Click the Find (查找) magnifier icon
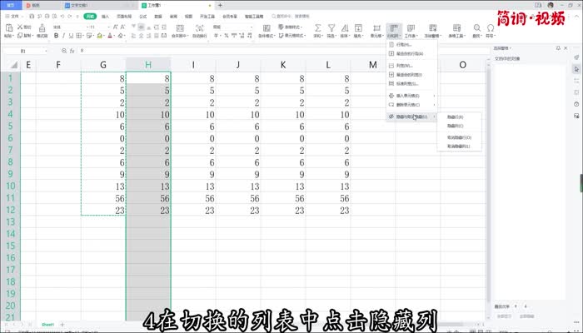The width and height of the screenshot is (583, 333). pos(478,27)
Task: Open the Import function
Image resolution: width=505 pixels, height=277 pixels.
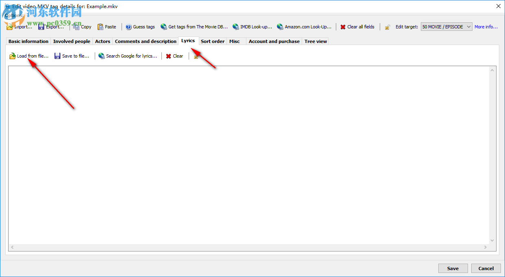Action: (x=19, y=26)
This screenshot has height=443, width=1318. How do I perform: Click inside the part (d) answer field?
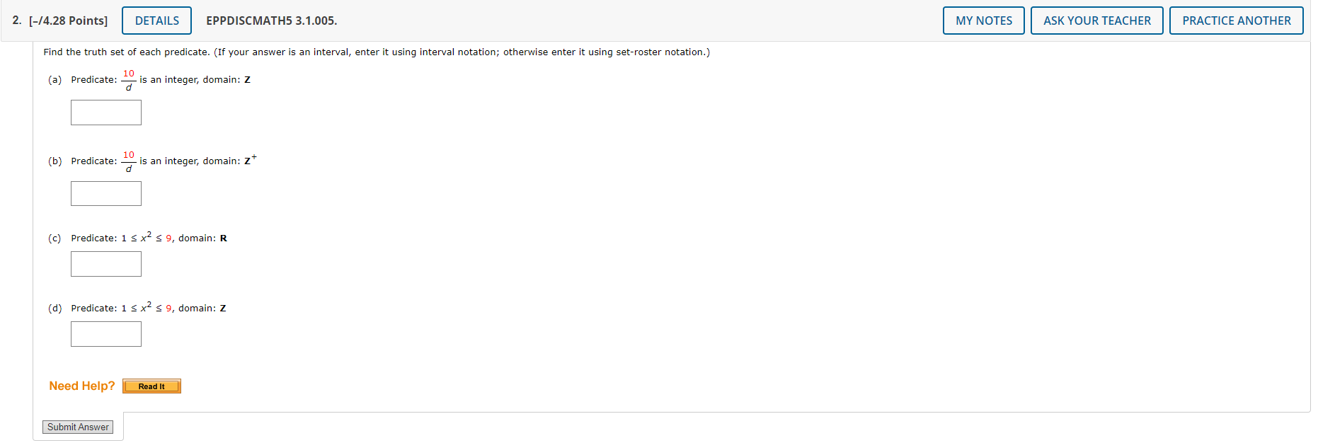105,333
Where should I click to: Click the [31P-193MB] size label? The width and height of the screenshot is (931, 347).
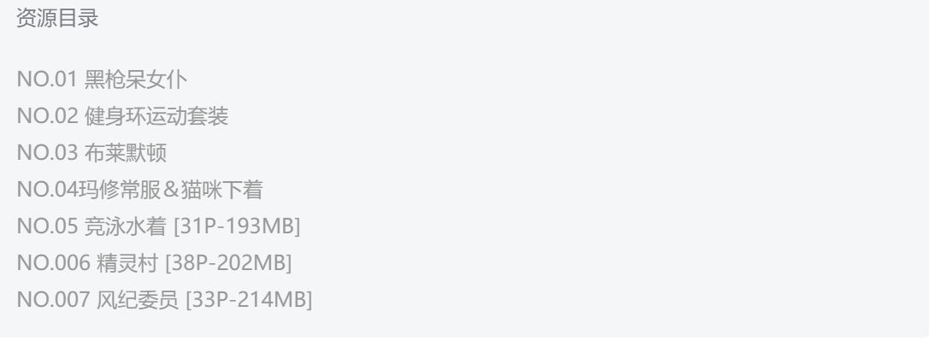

---*---

→ **GOAL OF THE EXERCISE**
Reproduce the entire listing exactly, but omit any pictures.

→ **ANSWER TO THIS EXERCISE**
Click the Find (查找) magnifier icon
The width and height of the screenshot is (583, 333). pos(478,27)
Task: Open the Import function
Image resolution: width=505 pixels, height=277 pixels.
Action: (x=19, y=26)
This screenshot has height=443, width=1318. How do I perform: Click inside the part (d) answer field?
105,333
Where should I click to: Click the [31P-193MB] size label? The width and height of the screenshot is (931, 347).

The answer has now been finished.